Cette fois ci  notre homme a soigneusement évité de faire  une quelconque promesse et s’est contenté d’aller visiter  le CET (Centre d’Enfouissement Technique) de Hassi- Bounif, qui sert plus de vitrine (vu  du nombre de visiteurs de haut rang qu’il reçoit) qu’à nous débarrasser de nos détritus.

Soyons sérieux et revenons donc à la visite de monsieur Schwarzenegger et des activités du R20 à Oran.  Un premier constat s’impose, l’hôte d’Oran  témoigne, en son âme et conscience, de la volonté des pouvoirs publics de concrétiser sur le terrain une politique environnementale  dynamique,  puisque selon  Mr Schwarzenegger «cette vision s’est traduite sur le terrain.»  Concrètement cette politique est basée sur le tri des déchets à la phase finale de la collecte au niveau du C E T.

Or, la stratégie préconisée par l’ONG R20 d’Oran  était  basée sur le tri des déchets à la source.  Ce qui  traduit quelque part un échec de cette organisation dans la mise en place et le développement de la politique environnementale du gouvernement.

Le tri  des déchets, qu’il soit à la phase finale ou même à la source, ne se reflète pas dans la qualité du cadre de vie des oranais.
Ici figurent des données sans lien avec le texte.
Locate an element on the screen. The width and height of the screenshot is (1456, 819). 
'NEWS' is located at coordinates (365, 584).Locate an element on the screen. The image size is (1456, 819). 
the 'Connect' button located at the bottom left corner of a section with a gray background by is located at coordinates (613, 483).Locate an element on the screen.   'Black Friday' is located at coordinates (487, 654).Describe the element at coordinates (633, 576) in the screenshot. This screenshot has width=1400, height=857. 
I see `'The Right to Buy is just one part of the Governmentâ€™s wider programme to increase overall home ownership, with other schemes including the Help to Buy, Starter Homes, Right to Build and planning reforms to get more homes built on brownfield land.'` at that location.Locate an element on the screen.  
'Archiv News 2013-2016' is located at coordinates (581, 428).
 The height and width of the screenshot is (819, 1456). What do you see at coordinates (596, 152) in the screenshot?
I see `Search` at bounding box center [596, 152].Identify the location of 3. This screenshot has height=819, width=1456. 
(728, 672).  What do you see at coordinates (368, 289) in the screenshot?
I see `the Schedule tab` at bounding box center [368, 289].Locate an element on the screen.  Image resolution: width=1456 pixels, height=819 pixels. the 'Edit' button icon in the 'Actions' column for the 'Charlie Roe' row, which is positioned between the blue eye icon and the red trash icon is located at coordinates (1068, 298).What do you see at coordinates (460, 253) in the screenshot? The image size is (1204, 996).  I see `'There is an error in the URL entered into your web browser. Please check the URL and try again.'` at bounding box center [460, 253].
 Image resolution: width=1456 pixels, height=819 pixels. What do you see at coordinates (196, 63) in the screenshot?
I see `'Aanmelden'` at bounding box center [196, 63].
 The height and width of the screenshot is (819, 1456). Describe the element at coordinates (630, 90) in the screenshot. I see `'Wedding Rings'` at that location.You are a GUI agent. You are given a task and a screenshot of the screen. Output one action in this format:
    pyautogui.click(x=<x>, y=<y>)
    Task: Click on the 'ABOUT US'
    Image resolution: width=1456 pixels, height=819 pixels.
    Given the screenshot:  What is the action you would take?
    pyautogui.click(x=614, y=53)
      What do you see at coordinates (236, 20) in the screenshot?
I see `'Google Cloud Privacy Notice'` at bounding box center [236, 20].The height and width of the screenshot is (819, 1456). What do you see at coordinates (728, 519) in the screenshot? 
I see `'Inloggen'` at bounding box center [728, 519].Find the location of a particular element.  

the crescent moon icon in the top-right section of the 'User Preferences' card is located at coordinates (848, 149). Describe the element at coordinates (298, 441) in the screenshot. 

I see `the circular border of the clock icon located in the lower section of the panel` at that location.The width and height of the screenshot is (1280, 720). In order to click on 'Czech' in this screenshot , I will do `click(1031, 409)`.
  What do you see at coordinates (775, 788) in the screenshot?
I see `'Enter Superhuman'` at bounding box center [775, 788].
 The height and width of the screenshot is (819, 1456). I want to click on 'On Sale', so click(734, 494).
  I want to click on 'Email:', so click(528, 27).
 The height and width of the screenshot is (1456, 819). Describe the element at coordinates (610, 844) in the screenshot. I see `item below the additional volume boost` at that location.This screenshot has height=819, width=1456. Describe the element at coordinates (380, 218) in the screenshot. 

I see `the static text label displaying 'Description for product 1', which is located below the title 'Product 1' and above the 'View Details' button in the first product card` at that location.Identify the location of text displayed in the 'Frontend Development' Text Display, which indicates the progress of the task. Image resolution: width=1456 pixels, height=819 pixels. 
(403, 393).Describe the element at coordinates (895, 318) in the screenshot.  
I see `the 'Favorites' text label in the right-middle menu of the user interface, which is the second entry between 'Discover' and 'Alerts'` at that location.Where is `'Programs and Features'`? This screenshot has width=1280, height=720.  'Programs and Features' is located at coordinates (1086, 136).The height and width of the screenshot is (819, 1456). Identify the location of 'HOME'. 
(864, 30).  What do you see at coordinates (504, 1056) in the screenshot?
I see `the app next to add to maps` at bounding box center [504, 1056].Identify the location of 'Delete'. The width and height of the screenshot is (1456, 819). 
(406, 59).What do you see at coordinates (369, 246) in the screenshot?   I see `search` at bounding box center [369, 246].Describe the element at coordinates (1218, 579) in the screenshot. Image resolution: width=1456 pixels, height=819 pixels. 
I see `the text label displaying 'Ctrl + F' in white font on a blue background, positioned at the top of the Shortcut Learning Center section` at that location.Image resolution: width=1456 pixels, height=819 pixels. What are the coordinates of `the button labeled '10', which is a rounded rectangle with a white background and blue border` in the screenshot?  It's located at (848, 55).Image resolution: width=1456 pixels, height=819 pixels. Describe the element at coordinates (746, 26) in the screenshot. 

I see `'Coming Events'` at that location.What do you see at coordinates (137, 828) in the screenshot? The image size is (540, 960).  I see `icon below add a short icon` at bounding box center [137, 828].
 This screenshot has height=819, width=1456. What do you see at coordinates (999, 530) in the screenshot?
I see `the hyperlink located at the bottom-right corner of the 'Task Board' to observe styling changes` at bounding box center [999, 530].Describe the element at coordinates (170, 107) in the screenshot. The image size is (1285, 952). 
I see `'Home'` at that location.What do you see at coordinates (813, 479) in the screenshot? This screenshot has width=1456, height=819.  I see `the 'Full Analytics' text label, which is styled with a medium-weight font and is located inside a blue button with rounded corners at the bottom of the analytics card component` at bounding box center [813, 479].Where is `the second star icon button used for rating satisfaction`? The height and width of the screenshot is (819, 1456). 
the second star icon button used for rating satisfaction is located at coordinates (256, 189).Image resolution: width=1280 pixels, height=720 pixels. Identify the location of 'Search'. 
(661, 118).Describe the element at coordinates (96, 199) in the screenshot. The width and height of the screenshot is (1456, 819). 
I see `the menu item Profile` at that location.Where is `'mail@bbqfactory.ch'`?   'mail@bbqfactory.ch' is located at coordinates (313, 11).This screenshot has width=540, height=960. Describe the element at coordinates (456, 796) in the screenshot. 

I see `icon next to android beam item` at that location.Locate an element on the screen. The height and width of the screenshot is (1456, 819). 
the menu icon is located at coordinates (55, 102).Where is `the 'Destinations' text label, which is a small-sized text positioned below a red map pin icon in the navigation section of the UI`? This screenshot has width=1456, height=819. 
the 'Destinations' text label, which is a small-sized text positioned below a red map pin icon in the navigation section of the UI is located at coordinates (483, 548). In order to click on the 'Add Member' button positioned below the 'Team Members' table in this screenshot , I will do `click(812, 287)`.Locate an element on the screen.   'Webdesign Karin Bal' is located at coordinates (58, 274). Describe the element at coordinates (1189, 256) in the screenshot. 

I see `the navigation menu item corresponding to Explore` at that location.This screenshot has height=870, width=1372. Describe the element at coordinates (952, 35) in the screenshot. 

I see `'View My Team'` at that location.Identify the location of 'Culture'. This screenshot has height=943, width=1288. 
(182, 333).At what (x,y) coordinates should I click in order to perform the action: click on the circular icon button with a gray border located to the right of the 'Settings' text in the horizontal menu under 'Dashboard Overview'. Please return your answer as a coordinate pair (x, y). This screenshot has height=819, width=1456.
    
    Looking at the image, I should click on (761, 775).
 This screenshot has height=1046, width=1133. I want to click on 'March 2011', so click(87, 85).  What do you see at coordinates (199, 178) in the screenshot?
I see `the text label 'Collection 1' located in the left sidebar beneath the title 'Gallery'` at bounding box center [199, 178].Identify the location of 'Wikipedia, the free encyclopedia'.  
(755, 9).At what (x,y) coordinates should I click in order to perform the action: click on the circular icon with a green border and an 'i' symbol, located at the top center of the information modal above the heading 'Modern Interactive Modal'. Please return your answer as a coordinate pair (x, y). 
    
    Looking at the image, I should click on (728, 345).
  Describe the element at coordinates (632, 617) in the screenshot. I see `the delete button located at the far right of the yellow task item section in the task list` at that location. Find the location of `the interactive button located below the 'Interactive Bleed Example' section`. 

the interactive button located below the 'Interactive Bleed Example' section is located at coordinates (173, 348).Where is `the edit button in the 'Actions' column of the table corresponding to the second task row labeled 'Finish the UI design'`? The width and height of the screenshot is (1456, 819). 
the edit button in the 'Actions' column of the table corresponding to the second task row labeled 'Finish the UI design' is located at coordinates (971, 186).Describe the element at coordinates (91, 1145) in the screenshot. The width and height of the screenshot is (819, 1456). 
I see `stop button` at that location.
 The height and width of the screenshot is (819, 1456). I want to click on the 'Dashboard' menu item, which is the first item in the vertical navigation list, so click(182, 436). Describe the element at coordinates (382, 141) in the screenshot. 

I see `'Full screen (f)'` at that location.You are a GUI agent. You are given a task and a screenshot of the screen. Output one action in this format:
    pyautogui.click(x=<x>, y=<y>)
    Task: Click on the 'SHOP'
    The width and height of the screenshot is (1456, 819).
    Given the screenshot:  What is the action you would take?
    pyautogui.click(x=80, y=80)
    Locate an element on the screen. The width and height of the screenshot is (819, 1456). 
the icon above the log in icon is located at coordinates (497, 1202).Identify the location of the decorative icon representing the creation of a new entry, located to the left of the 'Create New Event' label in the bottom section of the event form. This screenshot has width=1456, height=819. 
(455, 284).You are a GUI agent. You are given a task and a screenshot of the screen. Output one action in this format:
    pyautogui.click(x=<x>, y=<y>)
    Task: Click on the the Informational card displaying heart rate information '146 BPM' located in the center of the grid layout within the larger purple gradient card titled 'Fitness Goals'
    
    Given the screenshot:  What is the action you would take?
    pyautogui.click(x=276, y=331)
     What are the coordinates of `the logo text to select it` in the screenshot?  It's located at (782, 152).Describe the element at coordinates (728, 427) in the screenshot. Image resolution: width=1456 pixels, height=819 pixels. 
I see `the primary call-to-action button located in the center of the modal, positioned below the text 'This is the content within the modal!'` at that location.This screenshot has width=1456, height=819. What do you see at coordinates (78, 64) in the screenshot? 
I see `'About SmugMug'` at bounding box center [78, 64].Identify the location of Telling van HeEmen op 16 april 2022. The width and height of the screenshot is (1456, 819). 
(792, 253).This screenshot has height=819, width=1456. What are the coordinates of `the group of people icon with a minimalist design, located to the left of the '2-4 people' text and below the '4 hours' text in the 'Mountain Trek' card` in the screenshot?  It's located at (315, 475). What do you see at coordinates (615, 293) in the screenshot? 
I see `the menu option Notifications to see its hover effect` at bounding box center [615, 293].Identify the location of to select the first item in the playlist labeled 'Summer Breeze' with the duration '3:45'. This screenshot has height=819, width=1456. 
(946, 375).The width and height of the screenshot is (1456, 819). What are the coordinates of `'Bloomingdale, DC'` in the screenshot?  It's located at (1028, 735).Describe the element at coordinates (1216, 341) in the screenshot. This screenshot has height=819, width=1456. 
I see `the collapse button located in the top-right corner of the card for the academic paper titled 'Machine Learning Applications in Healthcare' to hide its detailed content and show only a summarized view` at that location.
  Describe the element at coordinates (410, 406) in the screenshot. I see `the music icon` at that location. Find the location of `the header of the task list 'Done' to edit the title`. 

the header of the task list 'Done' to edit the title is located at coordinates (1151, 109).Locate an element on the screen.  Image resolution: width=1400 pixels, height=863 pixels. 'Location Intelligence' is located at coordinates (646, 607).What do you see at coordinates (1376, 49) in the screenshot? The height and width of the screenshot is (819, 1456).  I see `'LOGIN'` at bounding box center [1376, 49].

Oran n’est toujours pas une ville propre et le restera probablement encore longtemps.

En réalité, le tri sélectif permet tout juste de récupérer de la matière première «bon marché» pour compenser la matière première sensée avoir été importée et qui n’arrive jamais à bon port. Il aurait peut être mieux valu au R20 de mener une campagne contre la multiplication des emballages. Ce qui aurait pu aboutir à la disparition des sacs de plastique que de s’échiner à aller les ramasser.

Mais cela nos amis du R20 ne l’ignorent certainement pas.  Monsieur Arnold, qui semble croire  à la volonté politique de nos responsables de bien faire, est venu  aussi pour distribuer quelques bons points et  probablement récolter quelques dividendes.

Le Centre National d’Etude et de Recherches Intégrées du Bâtiment Algérien (CNERIB), en est le premier bénéficiaire pour son Projet d’Efficience Énergétique dans le secteur de la construction. Un projet vieux de 10 ans qui fut lancé au lendemain du sommet de Kyoto.

Ce projet pilote de la construction de maisons rurales avec une énergie efficiente devait concerner 450 000 maisons rurales. Crise oblige, «l’efficience énergétique» des constructions dans nos campagnes n’est pas sortie des cartons du CNERIB. Il aurait peu être était plus intéressant d’apprendre à nos ruraux à récupérer et à utiliser les eaux  pluviales des toits réservoirs.

Supposons donc que les 450 000 maisons récupèrent chacune 1000 litre d’eau par an, cela donnera au bout du compte 450 millions de litre soit les besoins annuels d’une bourgade de 8000 habitants avec un ratio de 150 litres par jour et par personne.

Après tout pourquoi donc nos paysans doivent-ils économiser, à tout prix, des énergies «subventionnées» si elles doivent finir dans les tiroirs caisses des pétroliers texans ou européens ?

Mais revenons encore une fois au bureau local du R20 qui après la récupération des déchets s’est lancé dans la fabrication du compost à partir des déchets verts et des déchets d’élagage d’arbres urbains.

L’élagage des arbres urbains est un fléau qui réduit drastiquement leur durée de vie, et l’absorption du CO2. En tant qu’ONG participant à la promotion du développement durable, à travers la mise à disposition des nouvelles technologies et des nouveaux matériaux, le R20 local devrait en principe bannir ce type de techniques destructrices de la nature. D’autant plus que de nouvelles techniques agro-écologiques telles que la permaculture permettent, aujourd’hui, de valoriser au mieux les terres les plus ingrates et même de réduire la dépendance à l’irrigation. Pour bien faire les choses, l’ami Arnold, aurait donc aussi du distribuer quelques… blâmes.